Boosted by his second-place finish in New Hampshire’s, he knows more light will illuminate his dubious record in Ohio. Appearing at a pancake restaurant in South Carolina, Ohio’s term-limited governor insisted that he wants to offer a positive message and “talk about the sun coming up.”

The dark side of Kasich then overcame the light side, as it inevitably would in light of his Nixonian political scandals underway in the Buckeye State.

The self-described “prince of peace and light” who once said he was “Jesus, only better,” showed his true Pontius Pilate persona by warning everyone to let him alone.
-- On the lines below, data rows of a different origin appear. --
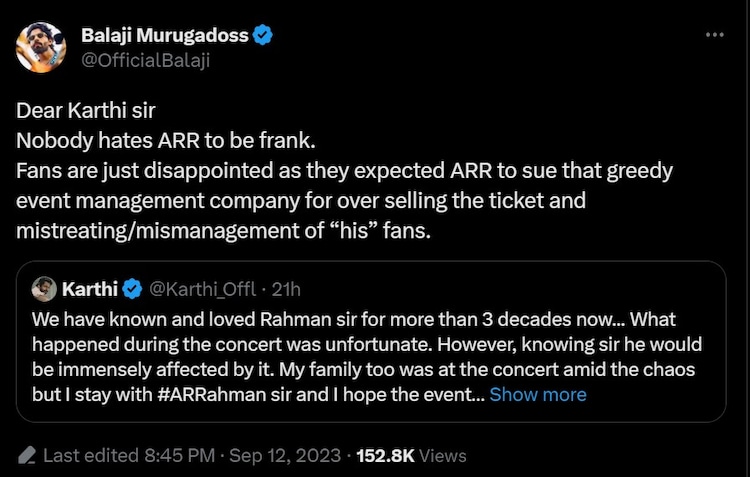The width and height of the screenshot is (750, 477).
Task: Click Balaji Murugadoss's profile avatar
Action: 41,47
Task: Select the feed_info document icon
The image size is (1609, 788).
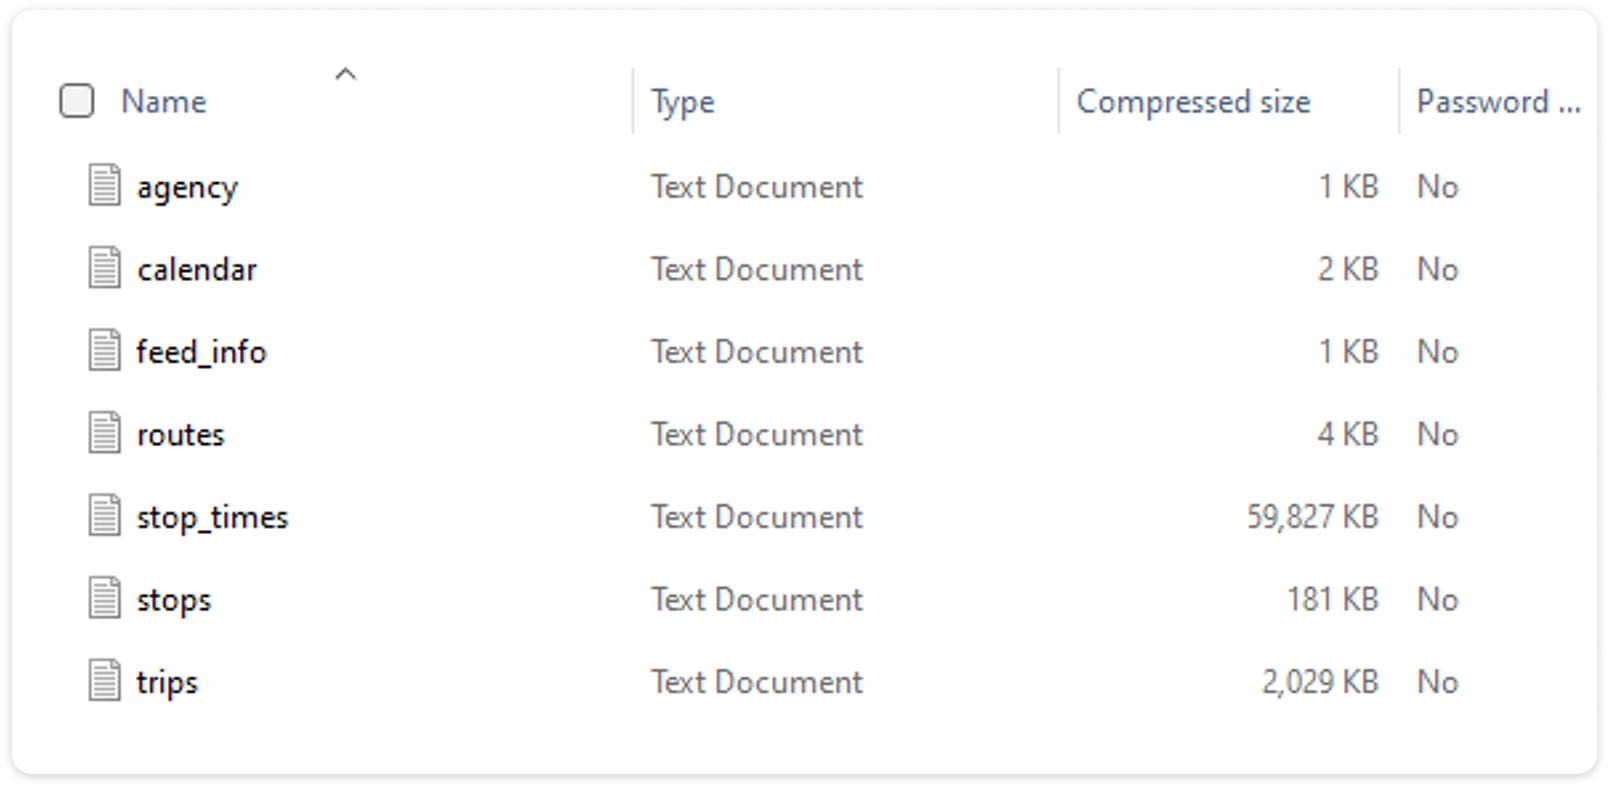Action: tap(104, 351)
“I don’t take crap from anybody,” he told the crowd at the pancake house gathering in Florence. It’s hard to imagine Jesus of Nazareth preaching peace and love one moment, then showing the devil in him by saying he’s not a pin cushion or marshmallow.

Maybe national pundits and Beltway reporters will come to understand that John Kasich is swinging for the fences, this second time around for running for president. He has everything to win and nothing to lose, since he’s running from cover as a mid-term governor who will still be in charge of battleground Ohio if he doesn’t become the GOP’s nominee this year.

Kasich ha already talked himself off many cliffs, but reporters know nothing about his record in Ohio so they’re unable to compare and contrast his rhetorical from his real record. From his long-held beliefs in fundamentally erroneous Republican beliefs, from taxes to jobs to compassion, Kasich will find that he can’t talk his way back on to a cliff he’s talked himself off of.

Meanwhile, a report by Reuters show Donald Trump leads among Republicans with about 38 percent, while Kasich barely registers four percent.